In border town, Israelis torn between relief and fear
By AFP
September 30, 2024 12:26 AM
Out buying groceries in the northern town of Rosh Pina near the border, Matan Sofer had mixed feelings after Israel killed the head of Hezbollah, which fires rockets daily into Israel.
"I feel uncertain -- we don't know when this is going to end," Sofer, 24, told AFP.
Hassan Nasrallah, who headed Hezbollah for more than 30 years, was killed in a Friday air strike on Beirut's southern suburbs that Israel's military said killed more than 20 other members of the group.
"Nasrallah was responsible for the deaths of many Israelis, so it is good news," said Sofer, who also feared the outbreak of a wider regional war.
"But do we risk it getting worse, who knows?" he said.
The Iran-backed Hezbollah launched low-intensity cross-border strikes targeting Israeli troops after its Palestinian ally Hamas attacked Israel last October 7, sparking the Gaza war.
Down a colourful alley in Rosh Pina, one of its 3,000 residents, Batia Yelloz, rejoiced at the news that the Lebanese commander had been killed.
"May he go to hell," said the 93-year-old who has lived in the town for seven decades and whose home was hit by rocket fire on Thursday.
Pointing to smashed flower pots, Yelloz said she was lucky to survive the strike, but saddened by the damage it caused to her home and to others.
Nearby cars and houses were also hit.
The past week's waves of Israeli strikes targeting Hezbollah, a powerful political, military and social force in Lebanon, have intensified fears of more violence to come.
But residents of the leafy settlement of Rosh Pina still went about their daily business on Sunday, filling shops and restaurants.
'Beginning of the end?'
Eva Cohen, 57, was evacuated in early October from the border city of Kiryat Shmona some seven kilometres (four miles) from the border.
Hezbollah has targeted Kiryat Shmona for the past year, and Cohen now works at a jeweller's in Rosh Pina.
World leaders have been calling for at least a temporary ceasefire between Israel and Hezbollah, but Cohen believes it is too soon to end the war.
"It's not over," she said, sitting at a cafe with a friend.
"There are still many terrorists.

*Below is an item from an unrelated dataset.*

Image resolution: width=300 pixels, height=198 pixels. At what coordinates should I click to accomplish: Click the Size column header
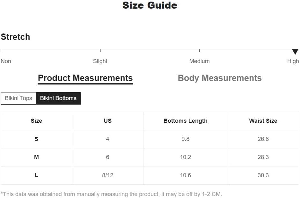[x=36, y=121]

We will return home when it is completely secure. Regardless of how long it takes, we're patient."
Her friend Simi Vaknin, 69, who is also from Kiryat Shmona, said her job pushed her to stay there despite the rocket fire, after the great majority of residents fled.
She is a municipal employee, and said she felt an obligation to help the hundreds of families who had remained in the city.
"It's a ghost town. We shop for groceries and rush to a shelter," said Vaknin. "It's terrible."
"I have faith in the army," she said. "It will know whether to continue the war or end it.
"We don't know what will happen to us -- we can only hope things will get better."
Military vehicles and reservists could be seen on a road downhill from Rosh Pinna. A few kilometres out of town, dozens of Israeli armoured vehicles manoeuvred in a field.
The Israeli army had on Wednesday called up two reservist brigades "for operational missions in the northern arena".
On Sunday afternoon, the air raid sirens wailed once more in Rosh Pinna and in cities in northern Israel.
"Is it the beginning of the end? The risk of a new escalation? I'm confused, I really don't know what tomorrow will look like," said Sofer.